In the first few months, his administration put in place a programme to remove more than 300,000 government employees. He shut down USAID, the Voice of America broadcaster and the US Institute for Peace – all illegal actions because these were congressionally created and funded entities. He later reopened the Institute for Peace as the Trump Institute for Peace; renamed the nation’s premier centre for the arts The Donald J Trump, The John F Kennedy Centre for the Performing Arts without any authorisation; and had the White House’s East Wing torn down to be replaced by another vanity project – a massive ballroom – that no doubt will also bear his name in the near future.
Conceivably the most dangerous of Mr Trump’s moves have been the dramatic expansion of ICE, an immigration enforcement entity, and its unleashing in US cities, posing a direct threat to American democracy. In recent weeks, Mr Trump sent a large contingent of ICE agents to Minneapolis, Minnesota. This was done ostensibly to root out illegal immigrants while attempting to embarrass that state’s Democratic governor and to target one of Mr Trump’s new favourites, Minnesota’s large Somali community.
As expected, ICE arrests have been indiscriminate, detaining many legal residents and citizens. Agents’ behaviour has also been unacceptably brutal. As seen in other cities, ICE actions have provoked widespread protests. In one horrifying incident, a member of an observer team monitoring ICE agents was shot and killed through an open car window.
The shooting was filmed from several angles, establishing that the victim posed no threat to the ICE agent. That didn’t stop the President and other administration officials from propagating an untruth about what had transpired. They called the murdered woman a domestic terrorist, saying she’d threatened the life of the ICE shooter. Unwrapping this murder is instructive on many levels.
First, with the enormous budget appropriated for ICE expansion, that entity now has more than 10,000 armed agents. The rapidity of its growth has led to inadequate vetting and training. More dangerous still is how ICE has recruited agents: at gun shows and right-wing events, and through targeted advertisements on right-wing radio shows. The White House appears to be forming an ideologically cohesive national police force that is anti-immigrant, prone to violence and that has been told by the administration that it can act with impunity.

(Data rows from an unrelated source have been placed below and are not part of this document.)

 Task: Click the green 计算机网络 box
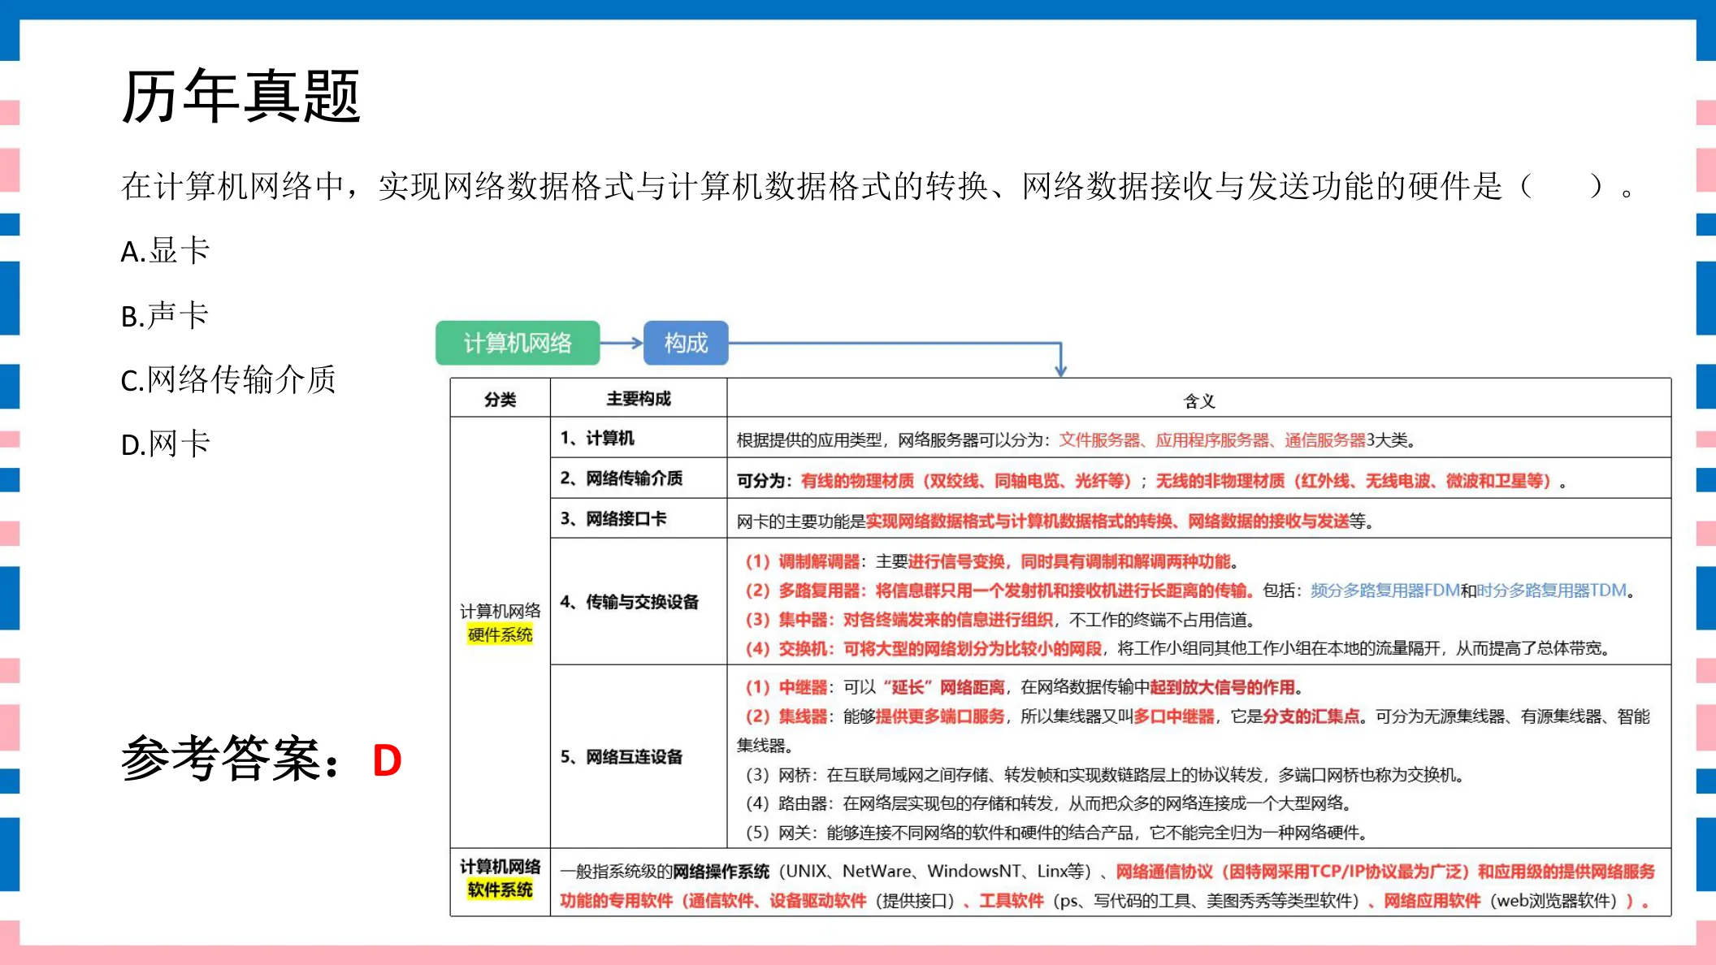pos(518,343)
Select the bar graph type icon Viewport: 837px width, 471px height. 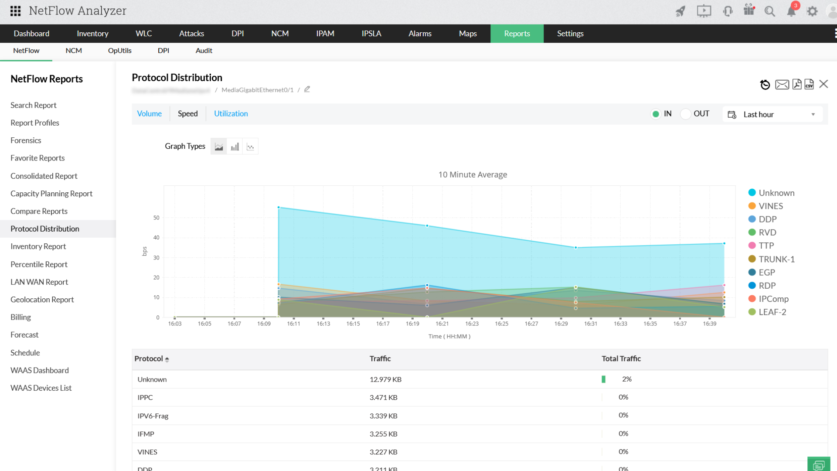pos(235,147)
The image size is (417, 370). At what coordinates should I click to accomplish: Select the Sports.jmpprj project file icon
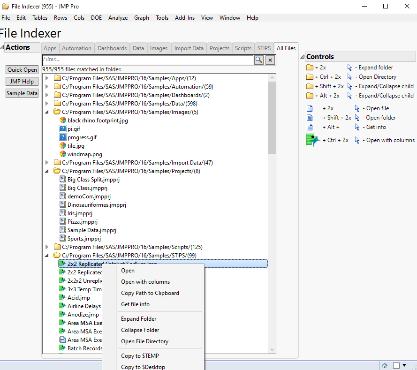[63, 238]
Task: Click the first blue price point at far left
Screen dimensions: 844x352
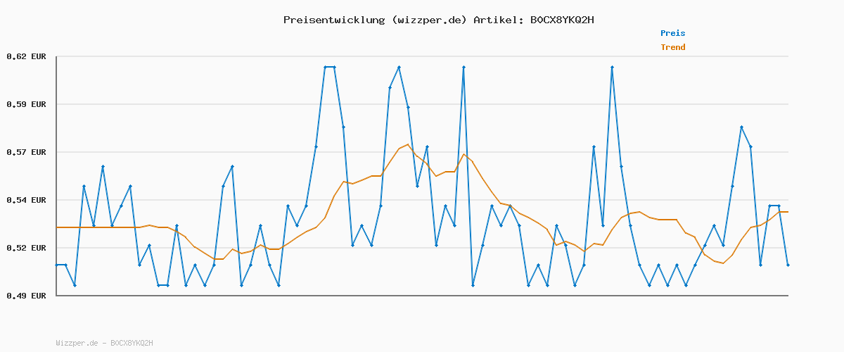Action: click(57, 265)
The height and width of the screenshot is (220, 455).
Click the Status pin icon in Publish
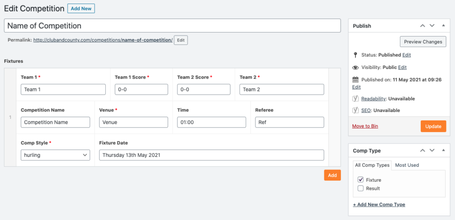click(355, 55)
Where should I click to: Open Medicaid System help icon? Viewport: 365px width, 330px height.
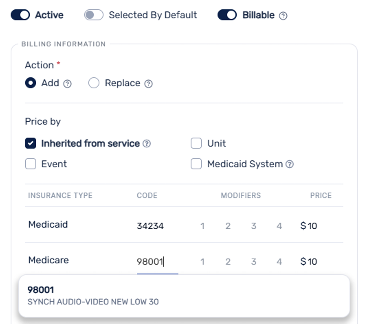(290, 164)
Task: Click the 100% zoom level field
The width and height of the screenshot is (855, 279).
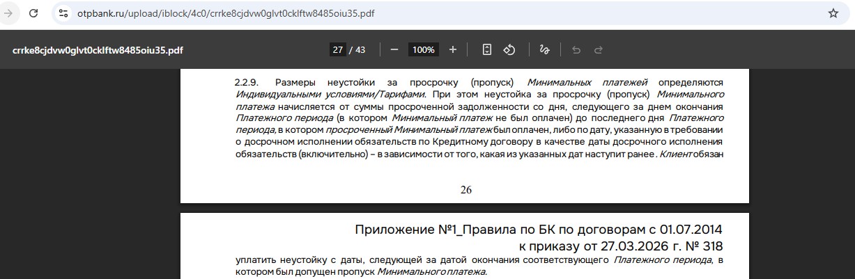Action: (x=423, y=49)
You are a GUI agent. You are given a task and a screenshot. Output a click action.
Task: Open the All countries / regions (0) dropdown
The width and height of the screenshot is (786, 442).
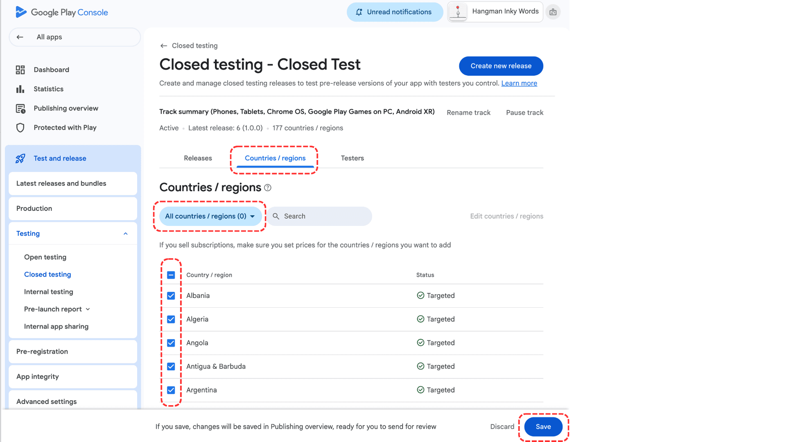point(210,216)
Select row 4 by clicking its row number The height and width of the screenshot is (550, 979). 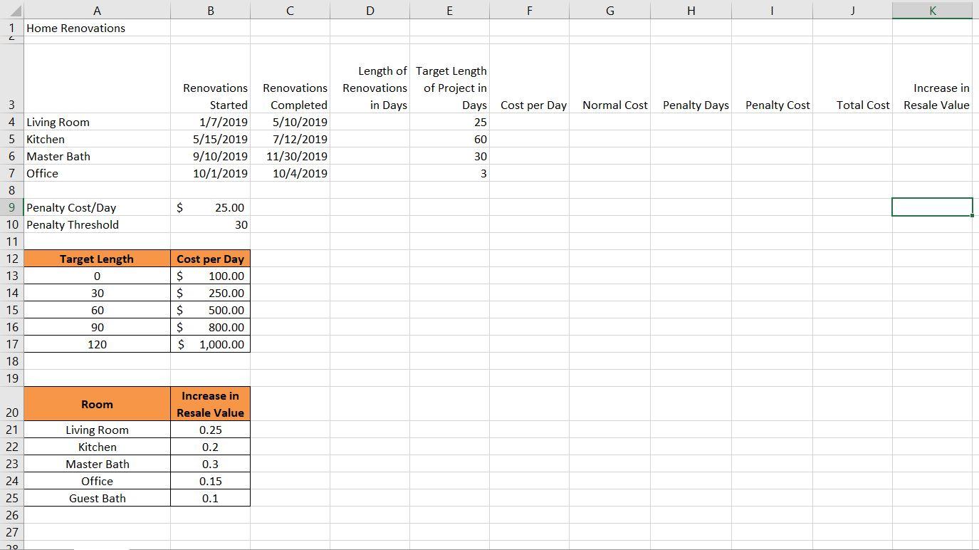pyautogui.click(x=11, y=122)
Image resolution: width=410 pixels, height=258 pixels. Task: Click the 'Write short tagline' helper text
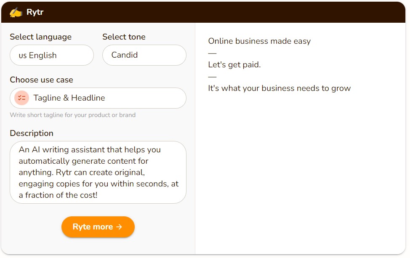click(x=72, y=115)
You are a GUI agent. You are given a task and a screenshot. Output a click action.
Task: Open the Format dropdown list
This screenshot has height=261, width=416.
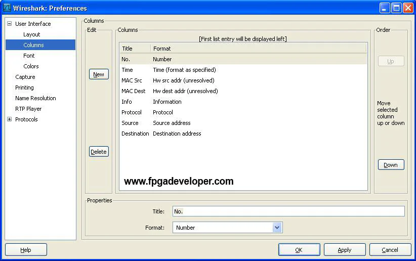point(277,228)
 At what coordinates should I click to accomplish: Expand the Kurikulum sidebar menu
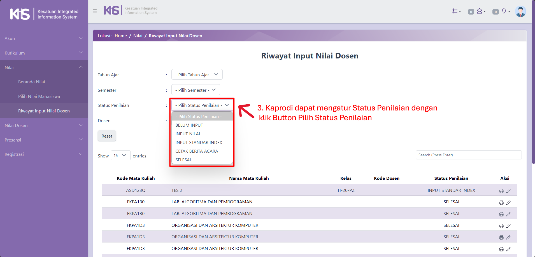pyautogui.click(x=44, y=53)
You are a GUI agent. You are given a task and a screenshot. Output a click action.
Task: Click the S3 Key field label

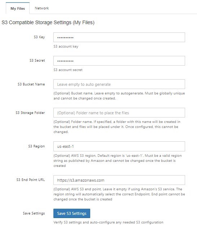[39, 37]
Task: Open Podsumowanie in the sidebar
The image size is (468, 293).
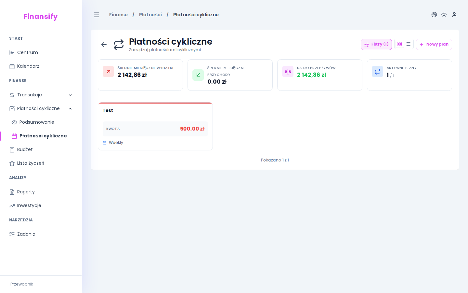Action: pyautogui.click(x=36, y=122)
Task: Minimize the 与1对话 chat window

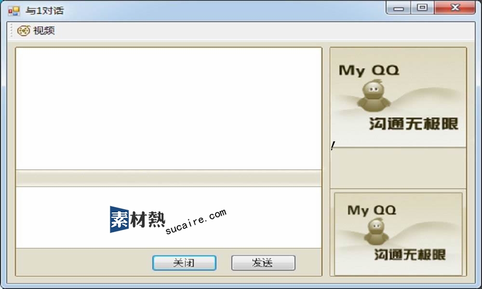Action: point(399,8)
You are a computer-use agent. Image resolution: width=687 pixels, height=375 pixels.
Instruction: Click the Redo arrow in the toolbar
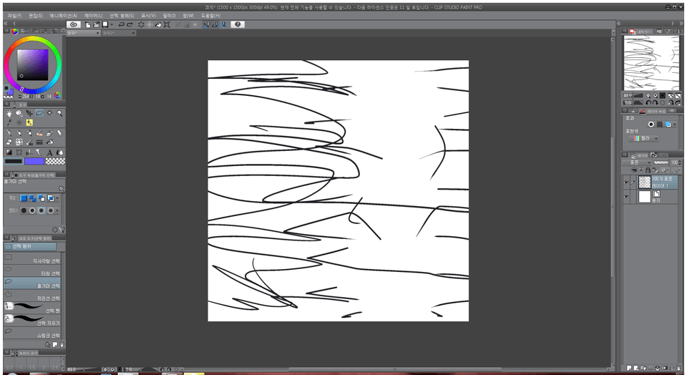130,24
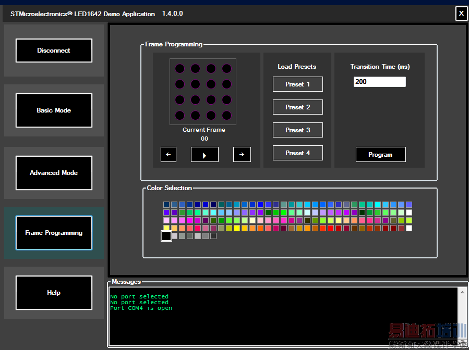This screenshot has height=350, width=469.
Task: Click the top-left LED in the grid
Action: tap(179, 68)
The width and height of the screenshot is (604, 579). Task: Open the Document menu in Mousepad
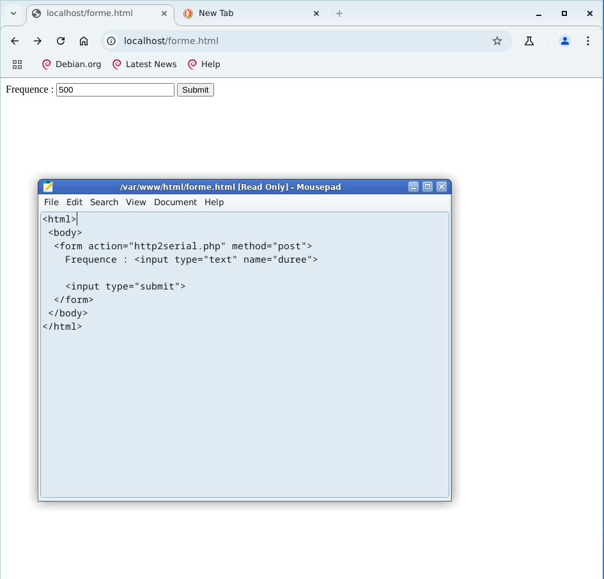[x=175, y=202]
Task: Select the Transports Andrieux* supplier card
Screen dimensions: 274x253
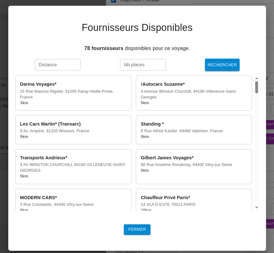Action: 73,167
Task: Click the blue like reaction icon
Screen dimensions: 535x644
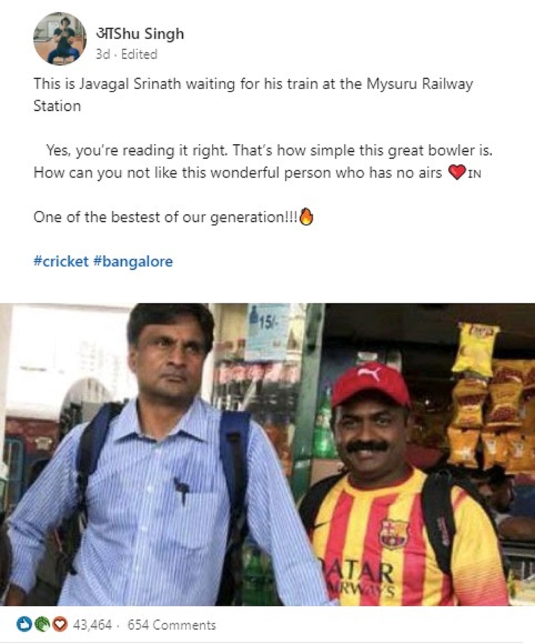Action: [x=24, y=624]

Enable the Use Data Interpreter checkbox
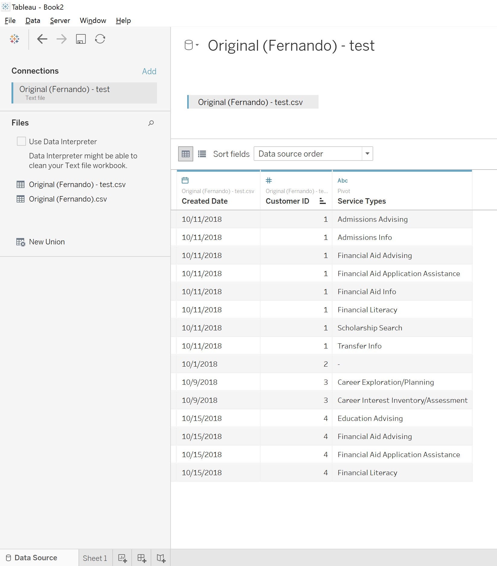21,141
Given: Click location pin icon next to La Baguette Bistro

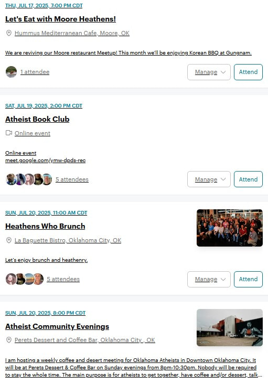Looking at the screenshot, I should [x=9, y=240].
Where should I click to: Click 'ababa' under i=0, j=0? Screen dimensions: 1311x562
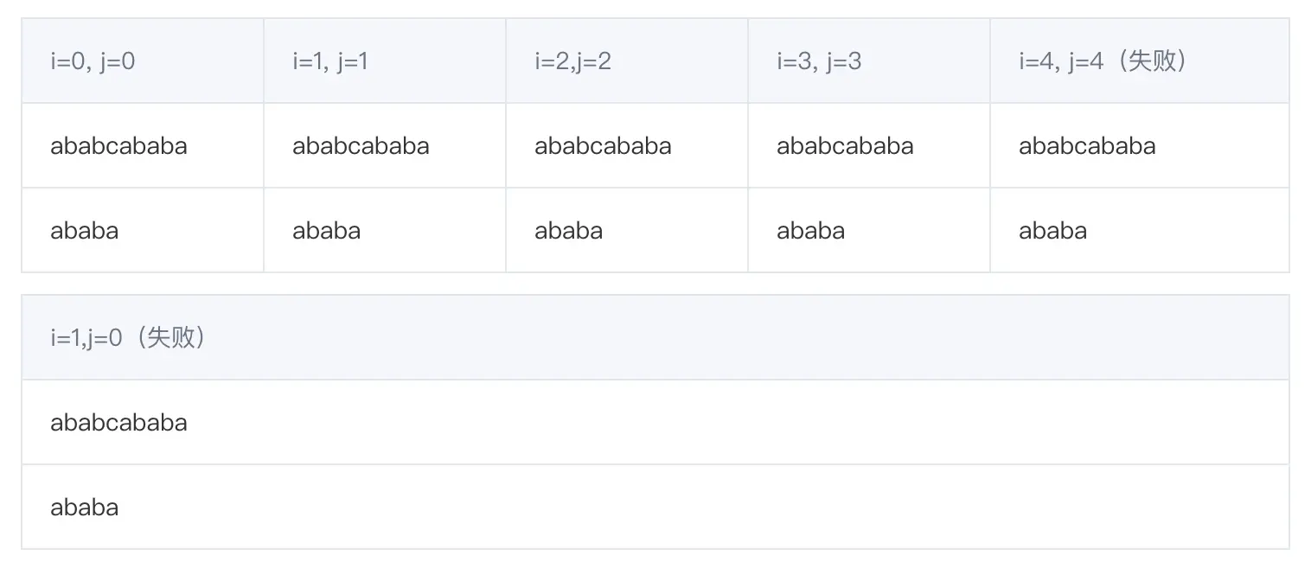tap(84, 230)
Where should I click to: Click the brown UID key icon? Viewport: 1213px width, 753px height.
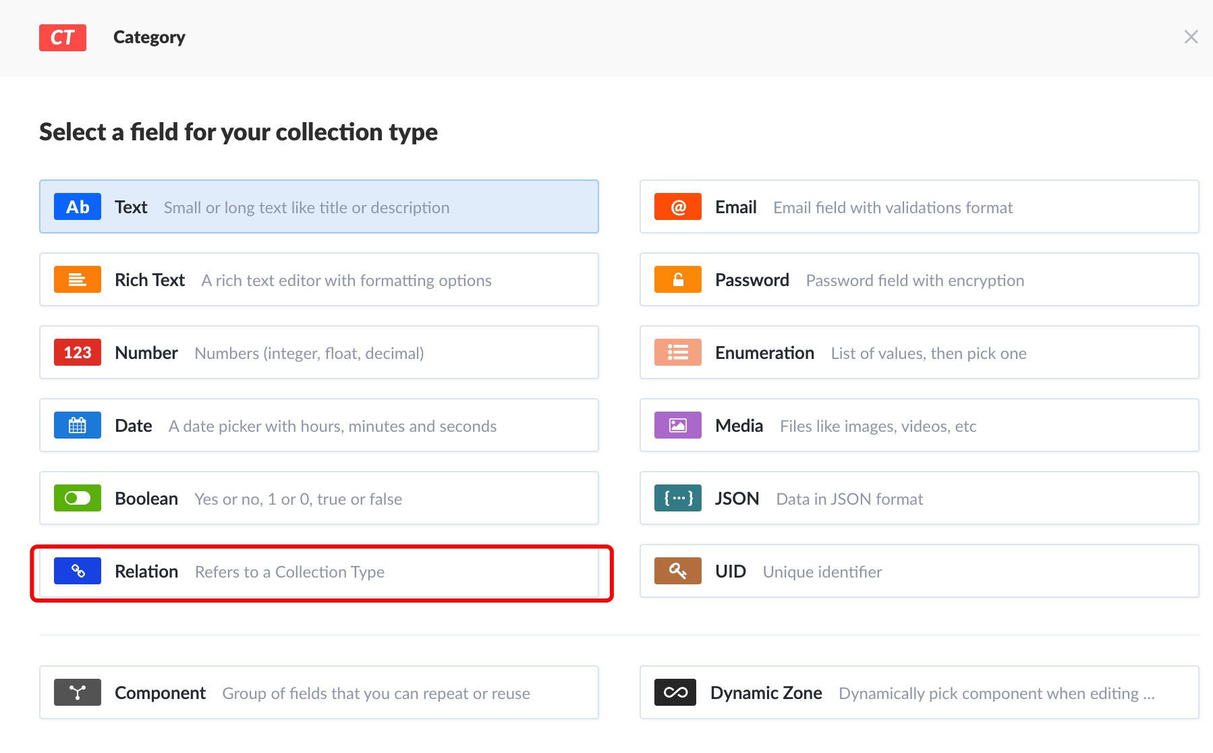click(678, 571)
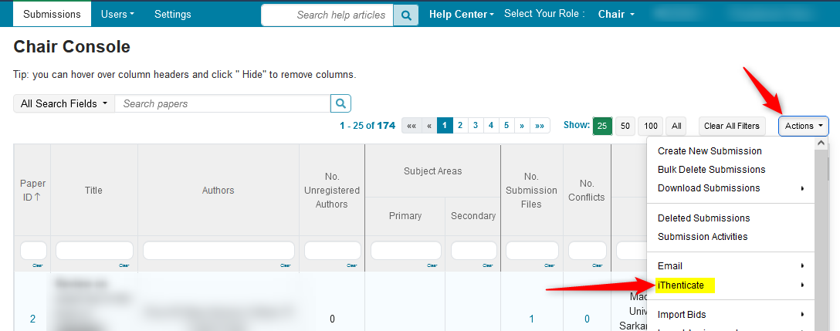The width and height of the screenshot is (840, 331).
Task: Clear the Title column filter
Action: pos(124,265)
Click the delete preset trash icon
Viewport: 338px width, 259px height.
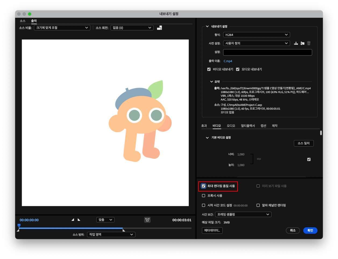[309, 43]
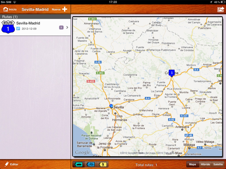Image resolution: width=226 pixels, height=169 pixels.
Task: Click the calendar icon beside 2012-12-09
Action: click(x=18, y=29)
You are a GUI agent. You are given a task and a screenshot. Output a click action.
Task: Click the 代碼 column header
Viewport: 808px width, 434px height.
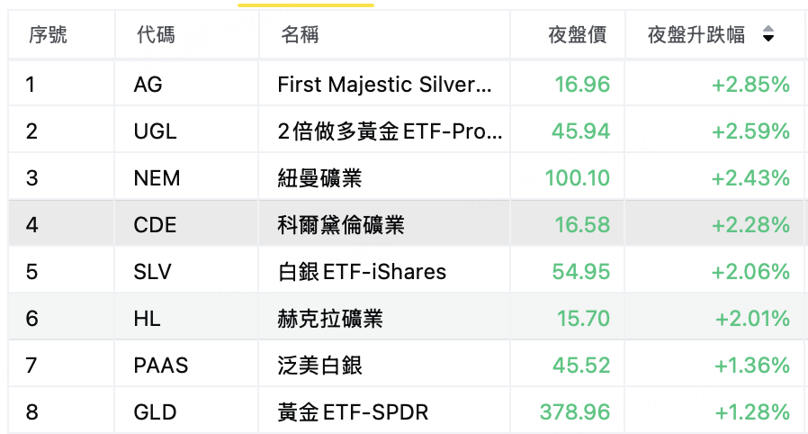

This incident also points out the extent to which the White House is capable of fabricating a storyline that will be echoed by other leaders and their supportive media outlets. The impact is clear. A recent poll showed that, by a wide margin, most Americans believe that the killing of Renee Wood – the woman killed by ICE in Minnesota – was wrong, but more than three quarters of Republicans believe the President’s narrative that she was a threat to the ICE agent and her killing was justified.
So, how did we get to this point? The answer is clear. A President who says whatever he needs to say to justify his position, officials around him and a supportive media who vociferously agree with him and threaten those who disagree, and a cult-like movement of partisans who will believe what they are told even when the facts speak to a different reality.